In some ways by virtue of 'Chrome' being based on WebKit, this just makes Apple's life easier. Good things in 'Chrome' will come to Safari much easier than it will for either Firefox or IE.

seems to me that like apple with the iPhone, google is creating it's own browser to be the native browser for the android platform... and this is the natural extension to the desktop.

An interesting point. As iSee rightfully wrote, is this part of a long-term strategy or just more of Google's "ooh-neat, shiny Beta" ADD? I'm beginning to think that this constitutes a coherent strategy, binding together everything from Google Docs to Android together.

*beat xix around the head with a dirty sock*

Why should it even matter. There is a common core, Webkit; the focus by Google is to drop having to hack their services around for every damn web browser under the sun. Come up with one browser that is linked to their website and avoid all the crap of incompatibilities entirely. The fact that there is a common code base means that any changes done to Webkit by Google will find its way back into Safari.

I think you're right. 'Chrome' gives Google a consistent platform by which to launch their world domination.
 
as much as I love browsers and the internet, desktop computing will always be the hub for all of our digital needs. iTunes/Zune Software, iPhoto/ Windows Pictures/Google Picasa, All of our documents of course.

All the above sounds more suited to an apple TV than traditional desktop.
 
YAY! 1 more browser to add to the market. If its anywhere near as good as Firefox is for me, I'll consider switching. But until then, no need for another one.




I'm Dan, and I approve this message.
 
Would you like to elaborate?
For future compatibility reasons alone Webkit would seem a wise choice.

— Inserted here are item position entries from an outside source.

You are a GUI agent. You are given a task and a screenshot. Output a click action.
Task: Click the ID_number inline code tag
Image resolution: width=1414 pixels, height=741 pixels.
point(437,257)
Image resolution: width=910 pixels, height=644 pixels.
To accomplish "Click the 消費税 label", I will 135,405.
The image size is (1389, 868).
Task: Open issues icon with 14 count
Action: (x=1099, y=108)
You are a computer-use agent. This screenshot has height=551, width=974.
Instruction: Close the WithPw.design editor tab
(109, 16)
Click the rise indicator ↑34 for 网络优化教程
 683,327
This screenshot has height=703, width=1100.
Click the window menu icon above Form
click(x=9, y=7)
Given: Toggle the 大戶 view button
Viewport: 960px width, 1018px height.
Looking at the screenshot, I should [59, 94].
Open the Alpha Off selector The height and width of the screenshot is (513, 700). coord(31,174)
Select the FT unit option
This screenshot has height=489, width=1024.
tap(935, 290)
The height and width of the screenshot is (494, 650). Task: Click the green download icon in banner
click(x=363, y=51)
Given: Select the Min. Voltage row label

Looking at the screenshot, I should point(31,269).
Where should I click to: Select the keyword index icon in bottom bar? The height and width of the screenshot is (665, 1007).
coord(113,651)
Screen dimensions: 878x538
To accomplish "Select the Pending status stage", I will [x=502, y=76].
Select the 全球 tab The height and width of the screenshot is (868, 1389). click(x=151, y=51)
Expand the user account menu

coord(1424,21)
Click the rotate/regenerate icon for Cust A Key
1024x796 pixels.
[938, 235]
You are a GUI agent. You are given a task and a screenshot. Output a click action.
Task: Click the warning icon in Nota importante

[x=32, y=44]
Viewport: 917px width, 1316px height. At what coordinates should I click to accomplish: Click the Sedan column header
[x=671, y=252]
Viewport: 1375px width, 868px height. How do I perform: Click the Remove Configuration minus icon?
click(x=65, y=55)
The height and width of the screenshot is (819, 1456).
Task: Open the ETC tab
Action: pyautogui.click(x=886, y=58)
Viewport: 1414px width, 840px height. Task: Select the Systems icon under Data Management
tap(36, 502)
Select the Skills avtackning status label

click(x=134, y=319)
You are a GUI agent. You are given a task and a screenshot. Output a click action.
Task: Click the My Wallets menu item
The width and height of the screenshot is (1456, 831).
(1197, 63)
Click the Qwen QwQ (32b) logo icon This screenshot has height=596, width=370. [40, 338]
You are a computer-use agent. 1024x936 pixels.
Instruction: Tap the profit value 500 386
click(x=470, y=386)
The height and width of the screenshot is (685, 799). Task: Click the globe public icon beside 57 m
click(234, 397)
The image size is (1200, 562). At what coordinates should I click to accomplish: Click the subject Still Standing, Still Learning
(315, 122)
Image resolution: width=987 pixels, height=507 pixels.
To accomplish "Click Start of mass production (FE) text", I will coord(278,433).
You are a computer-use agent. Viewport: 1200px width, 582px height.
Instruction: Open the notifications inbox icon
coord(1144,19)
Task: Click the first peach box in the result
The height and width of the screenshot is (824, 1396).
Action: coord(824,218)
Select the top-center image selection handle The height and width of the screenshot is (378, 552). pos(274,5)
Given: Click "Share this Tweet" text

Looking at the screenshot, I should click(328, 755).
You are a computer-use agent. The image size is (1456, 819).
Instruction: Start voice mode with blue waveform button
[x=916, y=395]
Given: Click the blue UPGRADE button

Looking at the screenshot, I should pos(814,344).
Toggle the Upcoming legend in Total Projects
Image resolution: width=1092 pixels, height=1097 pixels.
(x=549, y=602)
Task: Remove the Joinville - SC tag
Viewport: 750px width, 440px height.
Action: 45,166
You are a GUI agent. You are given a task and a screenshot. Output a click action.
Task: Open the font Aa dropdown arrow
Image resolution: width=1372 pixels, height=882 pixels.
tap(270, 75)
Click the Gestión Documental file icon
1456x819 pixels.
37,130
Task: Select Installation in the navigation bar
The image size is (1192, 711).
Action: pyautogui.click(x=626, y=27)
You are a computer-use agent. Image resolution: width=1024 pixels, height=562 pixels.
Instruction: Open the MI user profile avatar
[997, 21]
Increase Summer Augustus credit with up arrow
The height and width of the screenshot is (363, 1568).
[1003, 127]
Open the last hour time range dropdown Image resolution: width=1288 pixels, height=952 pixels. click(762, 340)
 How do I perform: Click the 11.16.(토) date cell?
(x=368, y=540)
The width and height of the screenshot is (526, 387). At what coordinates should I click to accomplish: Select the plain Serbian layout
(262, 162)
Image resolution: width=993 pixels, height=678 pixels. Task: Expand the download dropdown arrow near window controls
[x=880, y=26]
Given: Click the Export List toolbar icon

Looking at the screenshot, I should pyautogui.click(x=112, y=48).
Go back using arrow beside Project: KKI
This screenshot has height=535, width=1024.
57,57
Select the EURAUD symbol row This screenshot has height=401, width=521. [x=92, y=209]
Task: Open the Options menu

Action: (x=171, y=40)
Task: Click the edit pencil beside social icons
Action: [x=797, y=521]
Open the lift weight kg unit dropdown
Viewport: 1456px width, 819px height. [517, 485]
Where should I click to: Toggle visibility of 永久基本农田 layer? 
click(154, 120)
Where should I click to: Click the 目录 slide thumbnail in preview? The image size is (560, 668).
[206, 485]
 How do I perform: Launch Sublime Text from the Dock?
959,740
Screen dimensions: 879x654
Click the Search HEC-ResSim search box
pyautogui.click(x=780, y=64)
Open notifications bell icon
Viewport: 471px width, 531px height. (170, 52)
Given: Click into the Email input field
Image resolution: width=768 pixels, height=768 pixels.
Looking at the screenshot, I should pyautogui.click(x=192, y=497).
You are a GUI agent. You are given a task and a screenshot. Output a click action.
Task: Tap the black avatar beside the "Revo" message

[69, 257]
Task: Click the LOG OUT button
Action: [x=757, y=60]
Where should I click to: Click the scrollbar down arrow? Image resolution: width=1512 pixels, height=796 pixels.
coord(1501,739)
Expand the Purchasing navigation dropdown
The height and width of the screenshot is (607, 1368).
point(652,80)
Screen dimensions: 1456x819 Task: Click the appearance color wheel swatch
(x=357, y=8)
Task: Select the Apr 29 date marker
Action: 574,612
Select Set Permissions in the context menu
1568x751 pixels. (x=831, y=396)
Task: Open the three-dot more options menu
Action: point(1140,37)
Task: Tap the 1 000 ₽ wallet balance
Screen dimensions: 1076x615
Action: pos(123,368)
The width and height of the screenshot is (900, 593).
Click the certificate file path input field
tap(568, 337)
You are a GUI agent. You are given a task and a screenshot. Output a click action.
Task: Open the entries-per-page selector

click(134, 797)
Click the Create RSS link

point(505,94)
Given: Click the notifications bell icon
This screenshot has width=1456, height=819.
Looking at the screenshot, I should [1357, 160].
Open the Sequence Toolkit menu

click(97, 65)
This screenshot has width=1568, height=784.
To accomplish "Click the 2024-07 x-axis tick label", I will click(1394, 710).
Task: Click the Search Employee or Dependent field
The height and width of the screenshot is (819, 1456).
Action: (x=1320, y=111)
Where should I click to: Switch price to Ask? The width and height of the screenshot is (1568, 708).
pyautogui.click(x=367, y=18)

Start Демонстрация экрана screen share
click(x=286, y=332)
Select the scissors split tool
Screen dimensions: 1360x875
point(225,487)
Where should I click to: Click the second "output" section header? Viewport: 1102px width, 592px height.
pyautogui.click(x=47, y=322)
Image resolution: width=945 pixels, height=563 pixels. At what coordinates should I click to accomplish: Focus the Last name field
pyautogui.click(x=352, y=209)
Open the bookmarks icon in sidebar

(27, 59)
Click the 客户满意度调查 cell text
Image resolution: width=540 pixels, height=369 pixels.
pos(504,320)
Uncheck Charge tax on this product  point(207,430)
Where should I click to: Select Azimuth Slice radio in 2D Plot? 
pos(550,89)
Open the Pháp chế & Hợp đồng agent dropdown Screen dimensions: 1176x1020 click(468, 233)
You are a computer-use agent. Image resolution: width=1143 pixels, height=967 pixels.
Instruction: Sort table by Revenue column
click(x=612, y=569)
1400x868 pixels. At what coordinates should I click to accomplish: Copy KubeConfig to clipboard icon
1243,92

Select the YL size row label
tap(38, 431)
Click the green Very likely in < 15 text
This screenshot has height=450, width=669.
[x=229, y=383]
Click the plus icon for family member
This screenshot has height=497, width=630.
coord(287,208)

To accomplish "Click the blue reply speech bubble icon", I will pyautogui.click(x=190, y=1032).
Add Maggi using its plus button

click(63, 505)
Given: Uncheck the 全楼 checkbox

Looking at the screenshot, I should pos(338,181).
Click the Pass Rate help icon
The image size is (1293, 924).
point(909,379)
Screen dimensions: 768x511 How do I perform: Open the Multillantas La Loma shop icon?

thats bogus claim, there is nothing future proof about webkit, it supports roughly same, if not less standards than gecko, and its js is two versions behind. 1.5/1.6 vs 1.8, future proof? what future are you talking about?

pic is up.
dlpage_lg.jpg


Im not sure if webkit has to come with a non-windows UI? I will have to test it to find out.

I can see it probably tightly bundled with alot of google services. Just need to test app stability, functionality, overall speed and extensibility. Hopefully we can get a clean webkit based windows browser soon!
 
I wasn't saying that they shouldn't develop for windows, clearly the windows market serves the majority of users in the world. What I was intending to say was that a company with the size, money, and engineering/tech talent that Google has should be able to co-develop for both platforms simultaneously. Especially given Googles penchant for developing for the mac and integrating it's products into the mac ecosystem.

Nah, let the Windows users be the beta-testers. ;)
 
thats bogus claim, there is nothing future proof about webkit, it supports roughly same, if not less standards than gecko, and its js is two versions behind. 1.5/1.6 vs 1.8, future proof? what future are you talking about?

I'm talking about the fact that some very big companies are backing webkit, and it will soon be the dominant browser engine.